A month ago, I had an FPGA hardware implementation of a "Carousel coprocessor" which implemented read-only space. It permitted three basic operations: Save, Restore, and Load. The Load operation copies new block contents from external memory. This was used for the RTSS submission. It is enough to implement MSRS for code only, because we can switch to a task (Save), switch from a task (Restore), and within a task, jump to a new region (Load).

Now, I have a "Carousel coprocessor" which implements both read-only and read-write space. The list of operations has increased. There are now separate Load operations for read-only and read-write space. There is a Writeback operation to send read-write blocks back to external memory. Save and Restore treat read-only and read-write blocks separately.

I have learned more from creating this implementation. Most importantly, a new operation called Take_Ownership is also required. This marks an area of read-write space as owned by the current task by assigning source addresses to it.

Every block in the SPM has an associated source address. This is used by Save when the block is swapped out. It is then put back by Restore when the block is swapped back in. If a task is going to use a read-write block, it must assign a valid source address to it first, because preemption may come at any time, and any block without a valid source address could be destroyed by Save.

An example. Here is the Initialize function from matmult.c, one of the MRTC benchmarks.
void Initialize(matrix Array)
{
int OuterIndex, InnerIndex;
for (OuterIndex = 0; OuterIndex UPPERLIMIT; OuterIndex++) {
for (InnerIndex = 0; InnerIndex UPPERLIMIT; InnerIndex++) {
Array[OuterIndex][InnerIndex] = RandomInteger();
}
}
}
It creates a matrix of pseudo-random values.

If we want to make this use SPM, we should write the new matrix to SPM, and then copy it into place. Here's how:
void Initialize(matrix Array)
{
int OuterIndex, InnerIndex;
matrix * Array_Copy = (matrix *) spm_rw_data[0];

spm_take_ownership(Array, 0, DATA_SIZE(sizeof(matrix)));
for (OuterIndex = 0; OuterIndex UPPERLIMIT; OuterIndex++) {
for (InnerIndex = 0; InnerIndex UPPERLIMIT; InnerIndex++) {
(* Array_Copy)[OuterIndex][InnerIndex] = RandomInteger();
}
}
spm_writeback(Array, 0, DATA_SIZE(sizeof(matrix)));
}
So, the purpose of spm_writeback is hopefully obvious, because this is where Array_Copy is copied to external memory. Array_Copy itself is allocated in SPM; the address of the read-write part of the SPM is spm_rw_data.
But there is also spm_take_ownership. This is used before Array_Copy is changed. It's necessary to do this if there is any possibility that a preemption might occur between any change to Array_Copy and spm_writeback. Otherwise, where will Save copy the contents of the read-write part of the SPM? The answer is nowhere. There is no safe location to store them; until spm_writeback, this data has no known location in external memory. If a Save occurs before spm_take_ownership, any new data will be lost.
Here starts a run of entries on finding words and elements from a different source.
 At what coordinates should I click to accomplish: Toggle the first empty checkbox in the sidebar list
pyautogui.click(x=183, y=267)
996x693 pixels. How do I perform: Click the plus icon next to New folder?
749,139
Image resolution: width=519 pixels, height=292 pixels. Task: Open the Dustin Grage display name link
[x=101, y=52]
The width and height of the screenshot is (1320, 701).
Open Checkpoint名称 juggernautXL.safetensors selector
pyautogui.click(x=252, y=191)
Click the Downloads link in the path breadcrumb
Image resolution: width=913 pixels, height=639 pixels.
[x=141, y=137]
This ownership feature was part of the original Carousel implementation, as it required each block be explicitly "opened", a process which involved loading it from external memory. And we could implement spm_take_ownership by explicitly loading Array into SPM. But this would be a waste of time. It is a write-only data structure. We do not need to load it. We must only notify the MSRS hardware of the source address.
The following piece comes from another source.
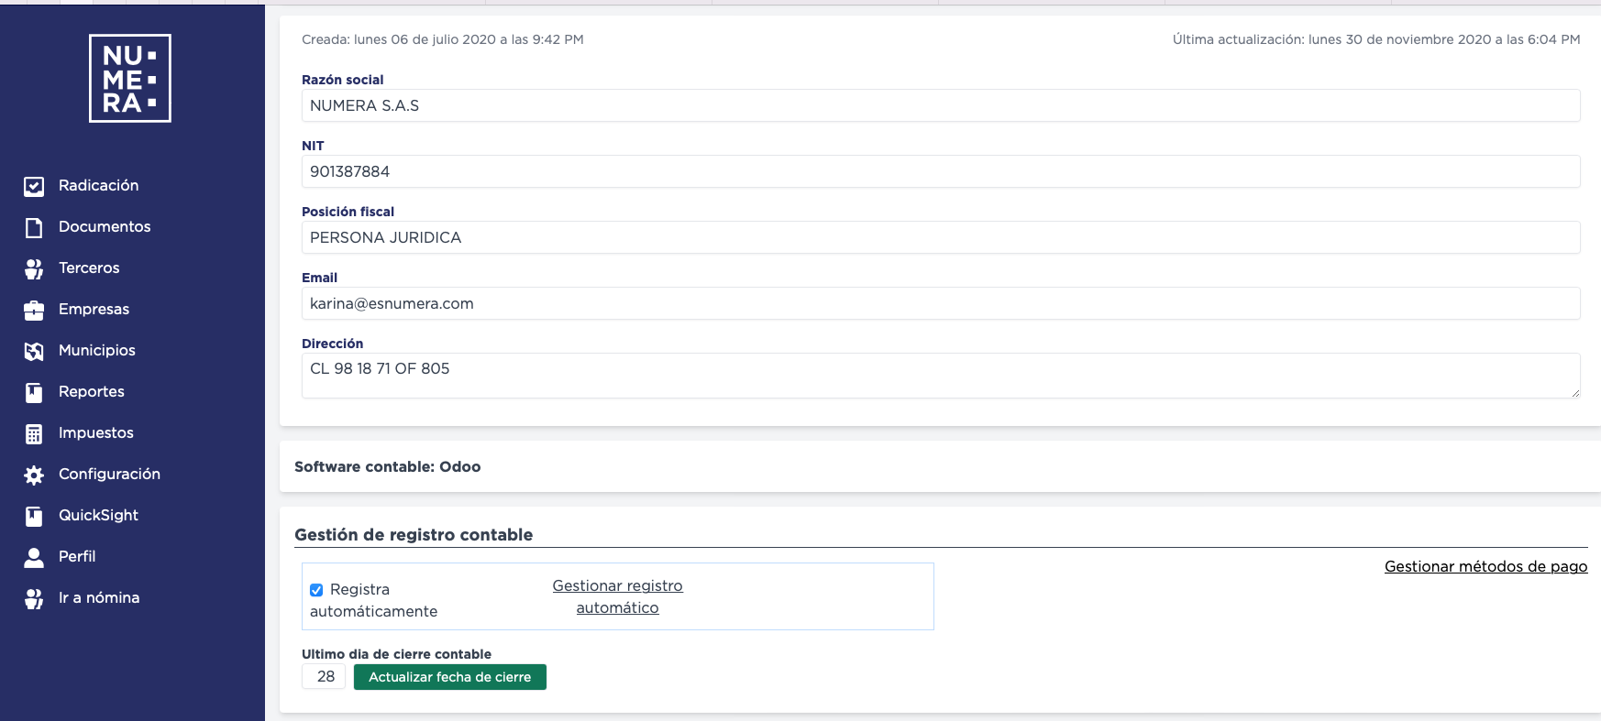Click the Empresas briefcase icon
Screen dimensions: 1601x721
[x=34, y=310]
You may have got the impression that using an SPM within a multitasking system is tricky. It is. But the good news is that the problems can be understood and solved. Sharing an SPM between tasks is much like sharing any other resource between tasks (or threads): understand the primitive operations available to you, and consider that preemption may happen at any time.

MSRS is now being written up for a journal submission, due in a few weeks, and the new hardware implementation of Carousel is going to form an important part of the article. But, as I hope I have suggested here, the work that has gone into it is far beyond just VHDL and C. This is not just a trivial extension of the conference paper - it's almost a complete rethink.